In search of San Francisco soul

Pub date May 8, 2007
SectionBruce Blog

By Bruce B. Brugmann

Carl Nolte is the Chronicle writer who I think is the carrier of the Herb Caen tradition of finding soul in San Francisco.

Carl confirmed this for me in his Saturday May 5 Chronicle story aptly headlined “Gorgeous houses with ‘soul.‘” Carl, who was born and raised on Potrero Hill and is now hunkered down in a house on Bernal Heights, wrote about Arthur Bloomfield, a 76-year old retired music and food critic for the old Hearst Examiner, and his passion for the stately mansions and Victorian houses of Pacific Heights.

Bloomfeld took Carl on a tour of Pacific Heights for a book that he and his late wife Anne wrote, “Gables and Fables: a Portrait of San Francisco’s Pacific Heights.” He told Carl that “houses can have soul, you know. Like a good concert or a good meal, something like a house can be exciting and have soul.”

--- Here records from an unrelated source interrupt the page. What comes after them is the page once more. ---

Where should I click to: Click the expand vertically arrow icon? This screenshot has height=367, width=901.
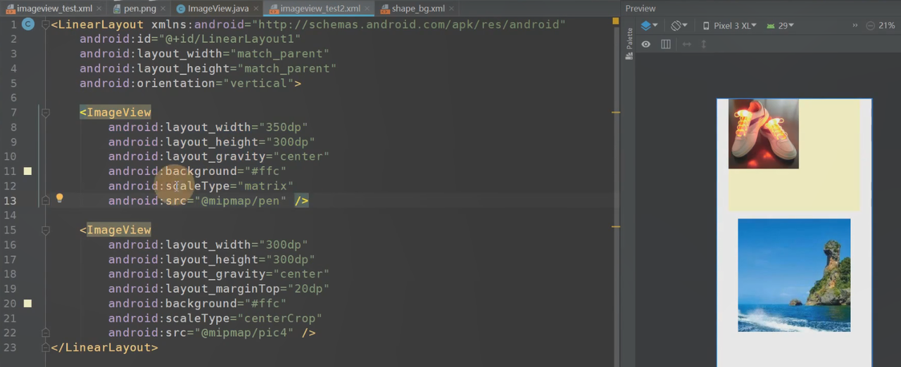(703, 44)
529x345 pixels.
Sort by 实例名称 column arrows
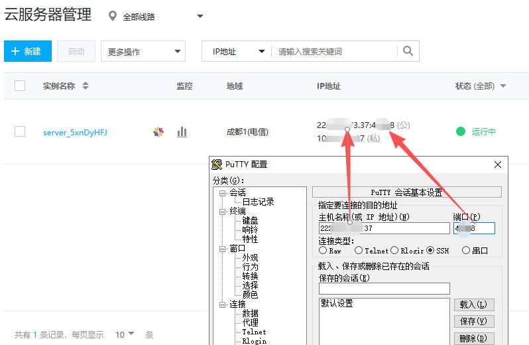coord(85,86)
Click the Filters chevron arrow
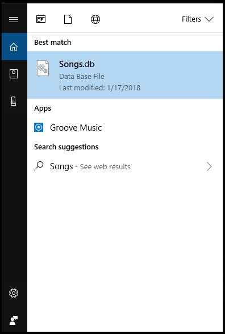Viewport: 225px width, 334px height. [x=209, y=19]
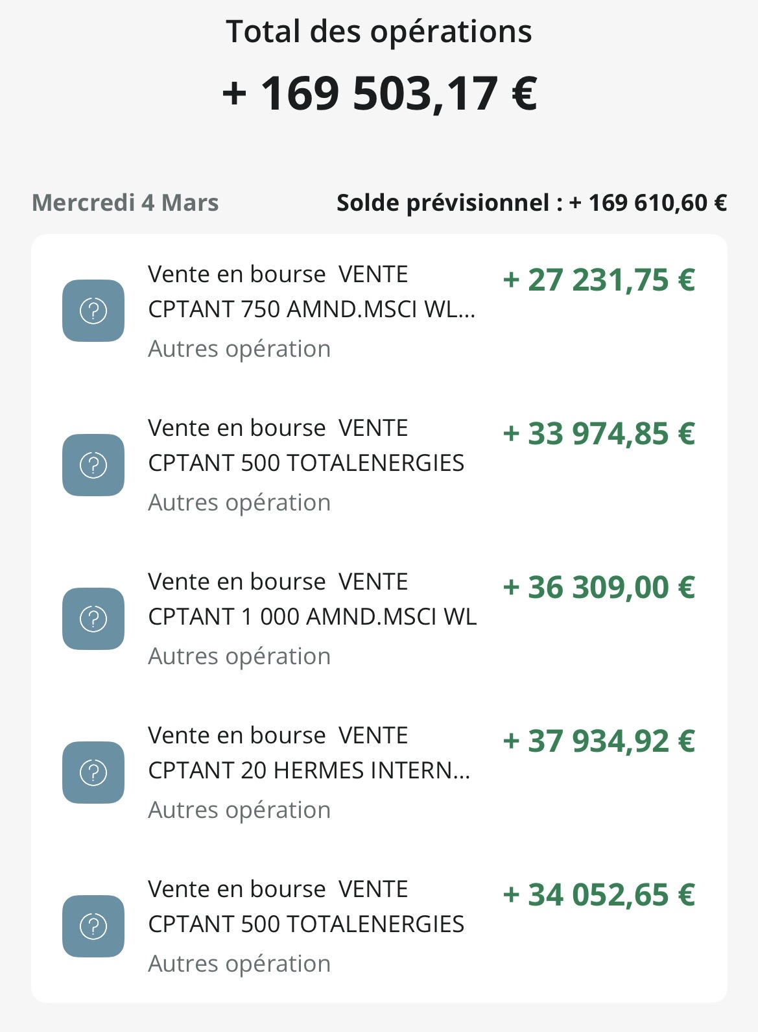
Task: Tap 'Autres opération' under the 750 AMND.MSCI sale
Action: pos(239,349)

I know that Bloomfeld and his wife knew about San Francisco soul, even though I never met them. My wife Jean and I, and our two children, shared for years with the Bloomfelds a wonderful housekeeper named Rose Zelalich. She was a lady with real San Francisco soul. She was born six months before the earthquake and taken by her Yugoslav parents to live in a tent in Golden Gate Park. She never left San Francisco and had endless fascinating stories about her life in the city’s neighborhoods, the families she worked for, her two children and grandchildren, her cast of character friends, and her favorite haunts like Adeline’s Bakery in West Portal and Woolworth’s on Market Street.
She claimed that, if you couldn’t find it at Woolworth’s or the Emporium across Market Street, you didn’t need it. She was a Democrat with a Big D and loved FDR and hated William Buckley Jr.